:: AVAILABLE RECORDS ::

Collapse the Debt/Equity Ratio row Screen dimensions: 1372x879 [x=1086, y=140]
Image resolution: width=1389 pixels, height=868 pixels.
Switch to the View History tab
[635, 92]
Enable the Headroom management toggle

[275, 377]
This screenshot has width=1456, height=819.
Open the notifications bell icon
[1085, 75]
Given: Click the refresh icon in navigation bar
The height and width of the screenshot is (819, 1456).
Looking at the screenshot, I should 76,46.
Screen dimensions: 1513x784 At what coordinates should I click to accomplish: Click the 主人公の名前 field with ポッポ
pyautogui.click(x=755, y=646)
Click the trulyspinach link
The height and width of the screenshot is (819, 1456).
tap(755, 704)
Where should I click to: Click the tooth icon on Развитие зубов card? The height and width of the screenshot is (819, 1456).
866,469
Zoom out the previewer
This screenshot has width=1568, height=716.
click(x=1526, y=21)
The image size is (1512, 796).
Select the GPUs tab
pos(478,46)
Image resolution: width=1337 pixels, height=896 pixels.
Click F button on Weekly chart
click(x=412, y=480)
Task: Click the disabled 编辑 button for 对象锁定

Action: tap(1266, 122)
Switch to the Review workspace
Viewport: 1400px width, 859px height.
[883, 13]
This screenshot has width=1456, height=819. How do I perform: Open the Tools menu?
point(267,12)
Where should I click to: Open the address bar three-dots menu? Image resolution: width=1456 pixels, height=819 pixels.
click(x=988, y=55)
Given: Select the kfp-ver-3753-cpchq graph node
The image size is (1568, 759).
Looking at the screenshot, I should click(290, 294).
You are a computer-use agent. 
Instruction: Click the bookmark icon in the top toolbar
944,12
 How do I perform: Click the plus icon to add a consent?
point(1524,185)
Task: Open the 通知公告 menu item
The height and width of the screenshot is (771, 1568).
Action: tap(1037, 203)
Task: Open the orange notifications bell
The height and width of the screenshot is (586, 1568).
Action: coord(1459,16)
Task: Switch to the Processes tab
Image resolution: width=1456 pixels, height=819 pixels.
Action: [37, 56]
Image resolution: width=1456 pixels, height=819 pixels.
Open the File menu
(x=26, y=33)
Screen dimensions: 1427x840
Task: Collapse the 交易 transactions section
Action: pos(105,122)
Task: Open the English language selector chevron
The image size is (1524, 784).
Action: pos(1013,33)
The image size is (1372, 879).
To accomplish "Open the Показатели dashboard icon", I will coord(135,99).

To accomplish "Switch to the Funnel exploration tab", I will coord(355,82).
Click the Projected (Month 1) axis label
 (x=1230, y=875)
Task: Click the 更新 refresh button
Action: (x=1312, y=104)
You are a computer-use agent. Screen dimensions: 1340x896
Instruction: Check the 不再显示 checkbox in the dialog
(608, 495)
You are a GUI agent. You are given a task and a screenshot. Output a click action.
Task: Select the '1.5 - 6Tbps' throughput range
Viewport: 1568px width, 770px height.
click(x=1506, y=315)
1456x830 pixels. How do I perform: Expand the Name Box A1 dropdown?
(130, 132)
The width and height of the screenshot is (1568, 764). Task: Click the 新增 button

:::

» TASK STATEMENT
Your answer must consist of every line in the listing that contains "agent".

» RESULT FOR THIS TASK
You are a computer-use agent. 
You are a computer-use agent. Screen dimensions: 1340x896
You are a GUI agent. You are given a task and a screenshot. Output a click action.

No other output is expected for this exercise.